Évora's Roman temple (Dreamstime)

Évora's Roman temple (Dreamstime)

Essential info

When to go: Spring and autumn are best. Temperatures can reach 40°C or more in summer. Winters are usually fairly mild, although there can be frost.

Getting there: TAP flies direct from London and Manchester to Lisbon from £59 one way.

From Lisbon airport take the metro to Sete Rios for a bus to Évora; buses run hourly, take 90 minutes and cost €11.90 one way. Alternatively, take the metro from the airport to Oriente station; trains to Évora run four times a day, take 90-100 minutes and cost from €12.40 one way. Cars can be hired from Lisbon airport. The drive takes 90 minutes, and includes crossing Europe’s longest road bridge.

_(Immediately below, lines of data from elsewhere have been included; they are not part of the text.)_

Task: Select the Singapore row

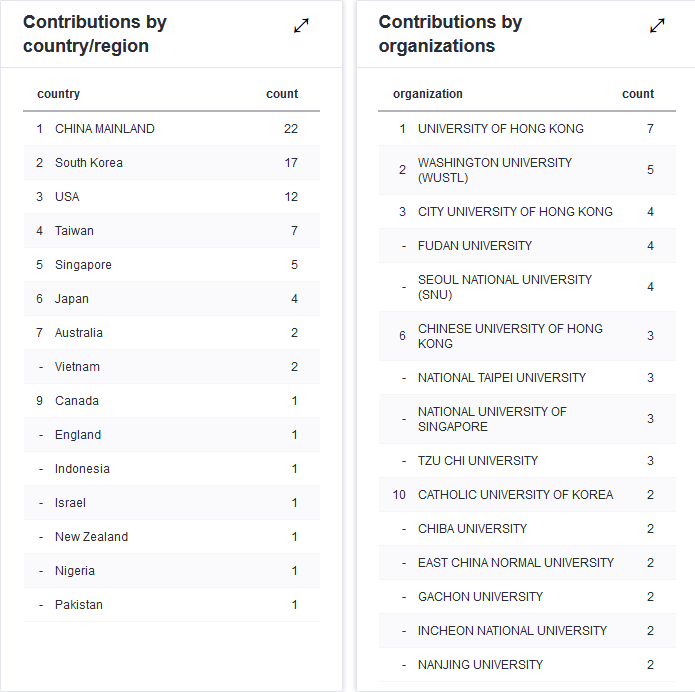Action: coord(83,265)
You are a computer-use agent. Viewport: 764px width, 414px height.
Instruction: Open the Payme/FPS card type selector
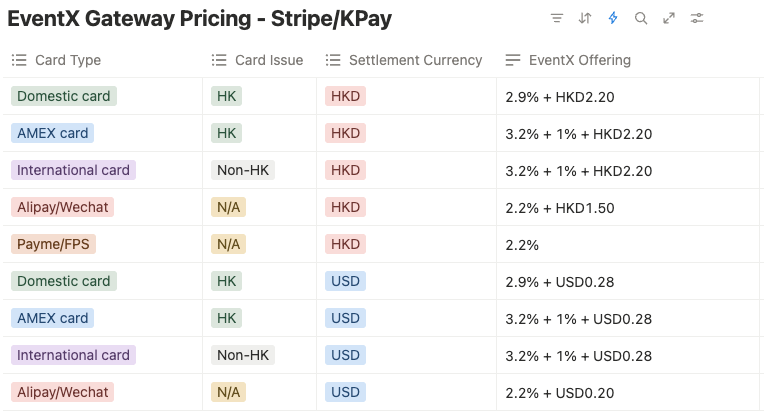(56, 244)
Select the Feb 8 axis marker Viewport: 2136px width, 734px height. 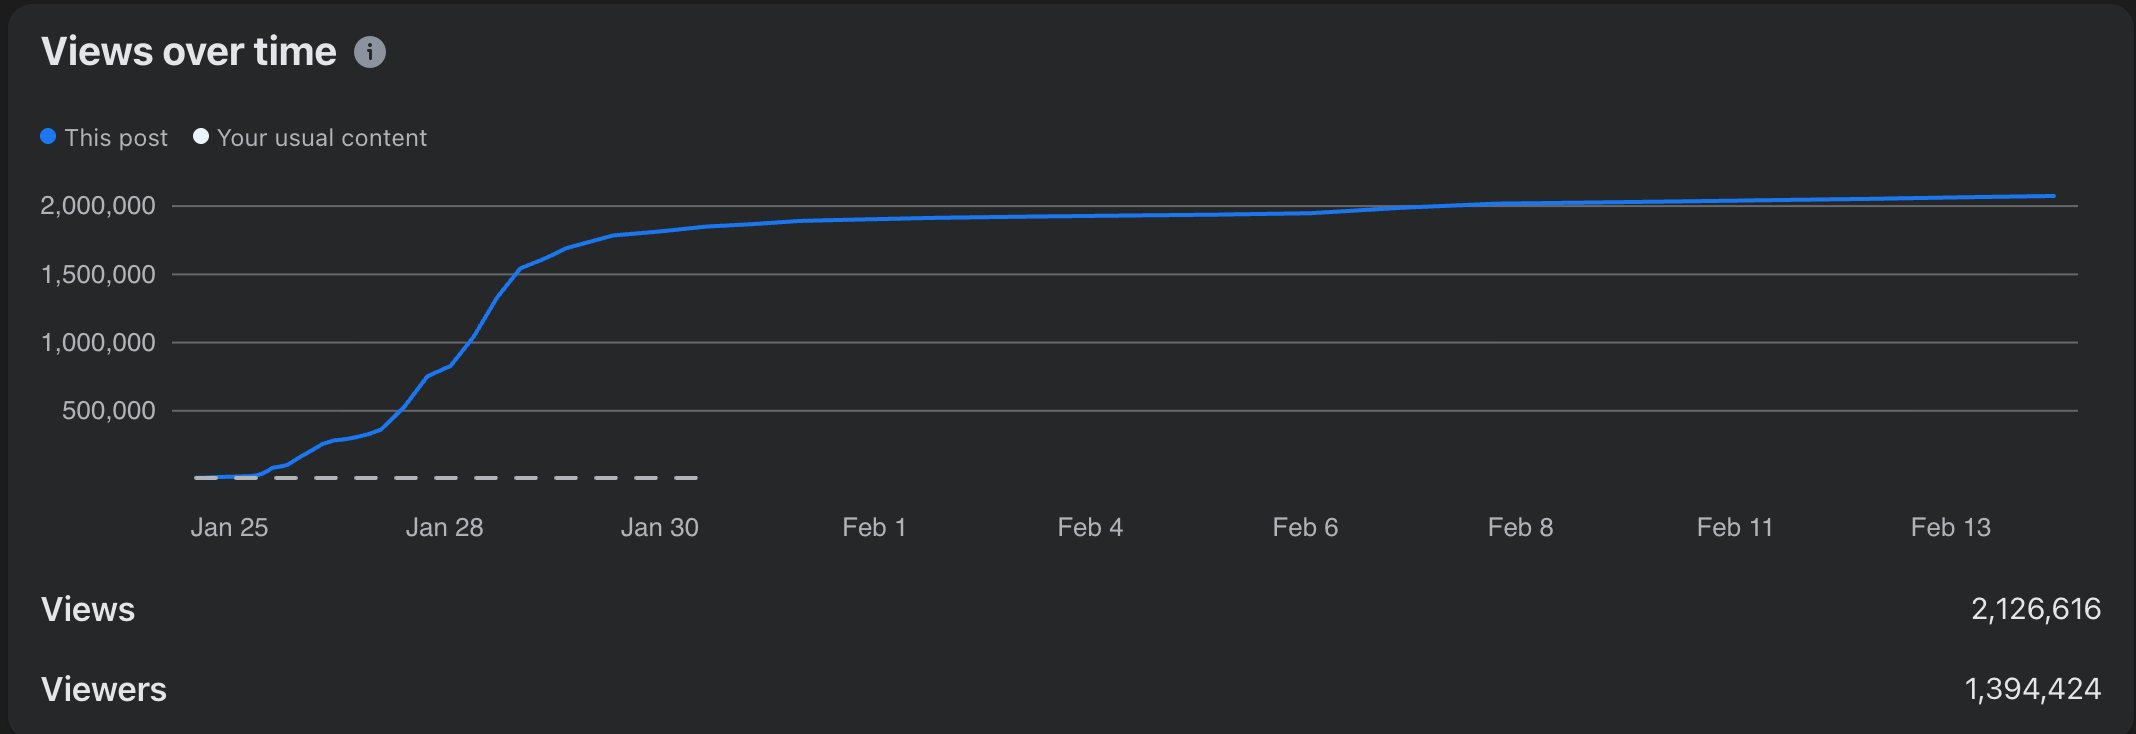[x=1520, y=527]
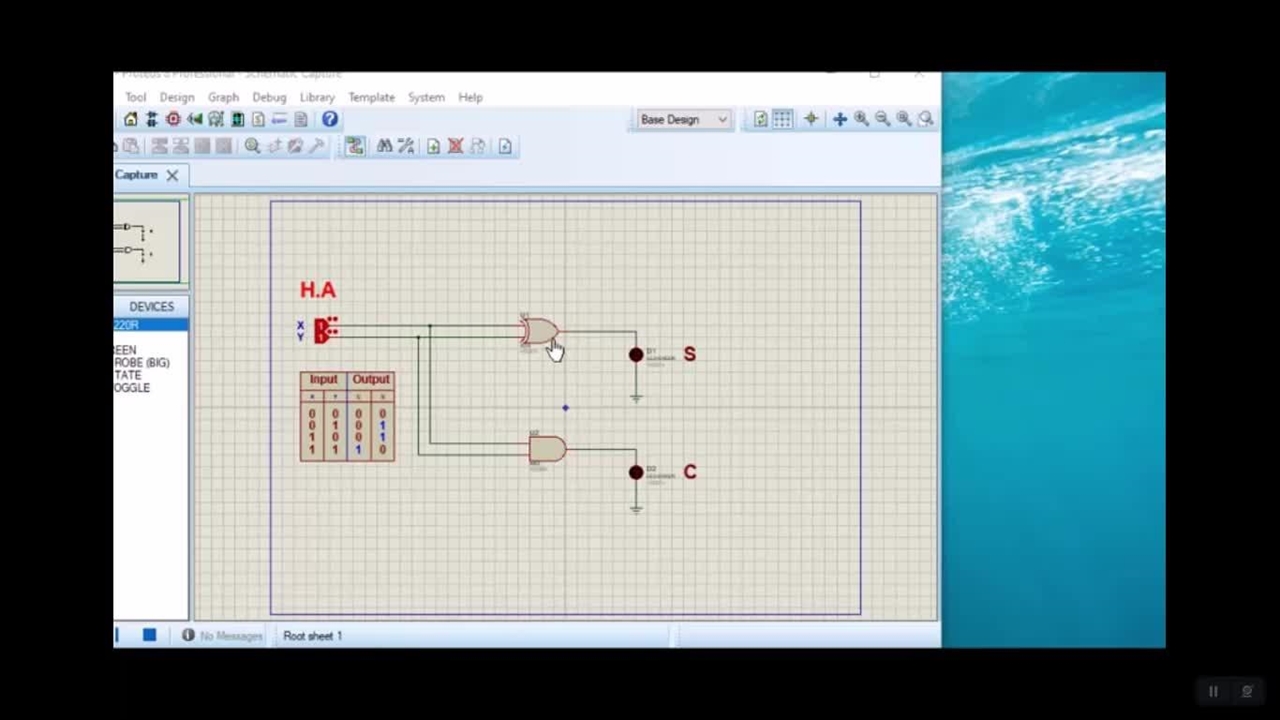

Getting around: Évora is compact and easily walkable, but wear flat shoes – there are cobblestones. To explore the wider area you’ll need to hire a bike or a car, or arrange a tour. The tourist office has many options.

Where to stay: Convento de Évora, aka Pousada dos Loios, occupies a former 15th-century monastery facing the Roman temple. Also in the old town, M’AR de AR Muralhas has a pretty garden, swimming pool and spacious rooms. Convento do Espinheiro, a restored 15th-century convent, sits on a hill a short drive from the city and has luxurious rooms.

Where to eat: Service is haphazard at Café Alentejo but the food makes up for it. Taberna Típica Quarta Feira offers a warm welcome. Tábua do Naldo is friendly and highly rated.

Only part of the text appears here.